Verwendung des Wortes

Der Begriff erschien am 20. September 1939 in einem Runderlass des Chefs der Sicherheitspolizei und des Sicherheitsdienstes, Reinhard Heydrich, an alle Staatspolizeistellen, in welchem es um „die Grundsätze der inneren Staatssicherheit während des Krieges“ geht. Es ist dort unter anderem ausgeführt: „Bei den Fällen zu Ziffer 1 (Zersetzung der Kampfkraft des Deutschen Volkes) ist zu unterscheiden zwischen solchen, die auf dem bisher üblichen Wege erledigt werden können und solchen, welche einer Sonderbehandlung zugeführt werden müssen. Im letzteren Falle handelt es sich um solche Sachverhalte, die hinsichtlich ihrer Verwerflichkeit, ihrer Gefährlichkeit oder ihrer propagandistischen Auswirkung geeignet sind, ohne Ansehung der Personen (nämlich durch Exekution) ausgemerzt zu werden.“[1]

Ein Beispiel unter vielen für die Verwendung dieses Begriffes ist auch der folgende Auszug aus einem Erlass des RSHA von Heinrich Himmler bezüglich der Behandlung von „fremdländischen Zivilarbeitern“:

„(4) In besonders schweren Fällen ist beim Reichssicherheitshauptamt Sonderbehandlung unter Angabe der Personalien und des genauen Tatbestandes zu beantragen.

(5) Die Sonderbehandlung erfolgt durch den Strang.“[2]

Im Laufe der Ermittlungs- und Strafverfahren wegen der NS-Verbrechen zeigte sich, dass in den mit einschlägigen Vorgängen befassten Kreisen keine Zweifel darüber bestanden, was unter diesem Begriff zu verstehen war. Der SS-Gruppenführer und Höhere SS- und Polizeiführer Emil Mazuw sagt hierzu:

„... Während des Krieges verstand die SS unter 'Sonderbehandlung' nur 'Tötung'. Ich bin sicher, daß höhere Offiziersdienstgrade das wußten. Ob der einfache SS-Mann das wußte, weiß ich nicht. Ich verstehe nach dem Sprachgebrauch der damaligen Zeit unter 'Sonderbehandlung' nur Tötung und nichts anderes ...“[3]

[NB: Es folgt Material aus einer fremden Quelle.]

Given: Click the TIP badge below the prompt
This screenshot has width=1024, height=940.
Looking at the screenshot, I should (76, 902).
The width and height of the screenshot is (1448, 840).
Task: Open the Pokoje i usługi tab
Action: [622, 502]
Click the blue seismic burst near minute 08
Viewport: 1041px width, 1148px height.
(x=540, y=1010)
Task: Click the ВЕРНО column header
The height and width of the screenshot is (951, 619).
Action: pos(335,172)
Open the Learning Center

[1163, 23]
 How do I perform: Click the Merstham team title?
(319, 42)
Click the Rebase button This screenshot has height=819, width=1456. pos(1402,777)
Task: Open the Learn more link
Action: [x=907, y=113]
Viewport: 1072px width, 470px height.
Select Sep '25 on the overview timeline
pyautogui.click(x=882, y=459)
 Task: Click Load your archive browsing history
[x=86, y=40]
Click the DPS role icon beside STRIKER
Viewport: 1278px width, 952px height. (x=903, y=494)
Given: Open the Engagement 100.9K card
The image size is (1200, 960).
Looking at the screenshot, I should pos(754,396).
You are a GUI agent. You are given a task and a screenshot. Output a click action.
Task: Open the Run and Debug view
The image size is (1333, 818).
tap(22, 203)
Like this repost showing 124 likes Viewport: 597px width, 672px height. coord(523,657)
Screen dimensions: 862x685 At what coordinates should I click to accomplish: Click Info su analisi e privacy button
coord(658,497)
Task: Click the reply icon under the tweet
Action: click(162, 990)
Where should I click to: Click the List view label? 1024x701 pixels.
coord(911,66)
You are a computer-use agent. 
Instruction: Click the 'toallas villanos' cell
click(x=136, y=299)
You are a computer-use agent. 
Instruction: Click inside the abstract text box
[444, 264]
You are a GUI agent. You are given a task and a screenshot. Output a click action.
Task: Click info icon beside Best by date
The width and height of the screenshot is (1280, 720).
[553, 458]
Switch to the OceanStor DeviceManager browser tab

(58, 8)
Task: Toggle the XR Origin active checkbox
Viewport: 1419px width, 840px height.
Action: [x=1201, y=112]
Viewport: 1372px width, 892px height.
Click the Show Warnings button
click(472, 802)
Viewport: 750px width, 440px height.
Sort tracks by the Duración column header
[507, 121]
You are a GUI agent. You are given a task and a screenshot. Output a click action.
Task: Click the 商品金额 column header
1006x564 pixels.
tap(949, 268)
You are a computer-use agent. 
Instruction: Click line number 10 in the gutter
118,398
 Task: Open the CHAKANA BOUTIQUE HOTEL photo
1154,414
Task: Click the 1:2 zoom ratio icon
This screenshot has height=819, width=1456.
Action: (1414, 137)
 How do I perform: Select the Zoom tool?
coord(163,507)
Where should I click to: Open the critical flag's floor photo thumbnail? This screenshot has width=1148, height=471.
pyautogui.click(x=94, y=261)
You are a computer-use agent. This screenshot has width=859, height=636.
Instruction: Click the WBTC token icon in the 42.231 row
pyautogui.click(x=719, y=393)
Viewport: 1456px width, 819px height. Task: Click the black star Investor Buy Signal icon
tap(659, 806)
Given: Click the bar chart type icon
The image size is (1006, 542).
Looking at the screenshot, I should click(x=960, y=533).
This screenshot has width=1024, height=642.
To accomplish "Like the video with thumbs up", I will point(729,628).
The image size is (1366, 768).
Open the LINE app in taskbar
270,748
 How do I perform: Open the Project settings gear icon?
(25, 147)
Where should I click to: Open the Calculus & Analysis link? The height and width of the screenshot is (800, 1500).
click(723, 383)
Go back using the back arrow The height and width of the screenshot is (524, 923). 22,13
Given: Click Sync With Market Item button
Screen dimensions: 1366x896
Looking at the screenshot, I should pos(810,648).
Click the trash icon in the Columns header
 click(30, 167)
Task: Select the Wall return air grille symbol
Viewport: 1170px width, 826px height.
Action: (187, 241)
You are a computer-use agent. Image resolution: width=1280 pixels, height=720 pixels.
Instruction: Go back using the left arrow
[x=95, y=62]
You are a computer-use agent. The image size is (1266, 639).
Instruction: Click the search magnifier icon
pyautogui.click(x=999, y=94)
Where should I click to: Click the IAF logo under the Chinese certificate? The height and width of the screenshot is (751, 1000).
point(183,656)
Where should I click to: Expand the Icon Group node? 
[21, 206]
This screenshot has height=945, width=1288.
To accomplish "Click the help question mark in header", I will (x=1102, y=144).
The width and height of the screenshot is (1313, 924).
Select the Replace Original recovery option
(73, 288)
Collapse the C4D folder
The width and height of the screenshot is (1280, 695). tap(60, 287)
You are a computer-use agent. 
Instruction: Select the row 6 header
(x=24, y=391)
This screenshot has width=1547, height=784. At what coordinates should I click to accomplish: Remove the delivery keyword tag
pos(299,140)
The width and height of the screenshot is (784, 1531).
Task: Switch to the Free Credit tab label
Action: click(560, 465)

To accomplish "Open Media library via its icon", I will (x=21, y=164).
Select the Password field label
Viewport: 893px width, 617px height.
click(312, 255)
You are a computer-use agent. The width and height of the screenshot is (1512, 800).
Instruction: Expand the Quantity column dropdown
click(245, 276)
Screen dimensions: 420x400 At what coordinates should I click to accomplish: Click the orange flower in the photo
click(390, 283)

Auch im Zuge der Auschwitzprozesse räumte der Angeklagte Robert Mulka dazu ein:

„Den Begriff »Sonderbehandlung« (SB) kannte ich. »Sonderbehandlung« war Mord. Darüber war ich tief empört. »Sonderbehandlung« war Geheime Reichssache …“

Im Frühjahr 1943 war der Begriff bereits so bekannt geworden, dass er nach Ansicht des Reichsführers-SS Himmler im Korherr-Bericht die Tarnfunktion nicht mehr erfüllen konnte.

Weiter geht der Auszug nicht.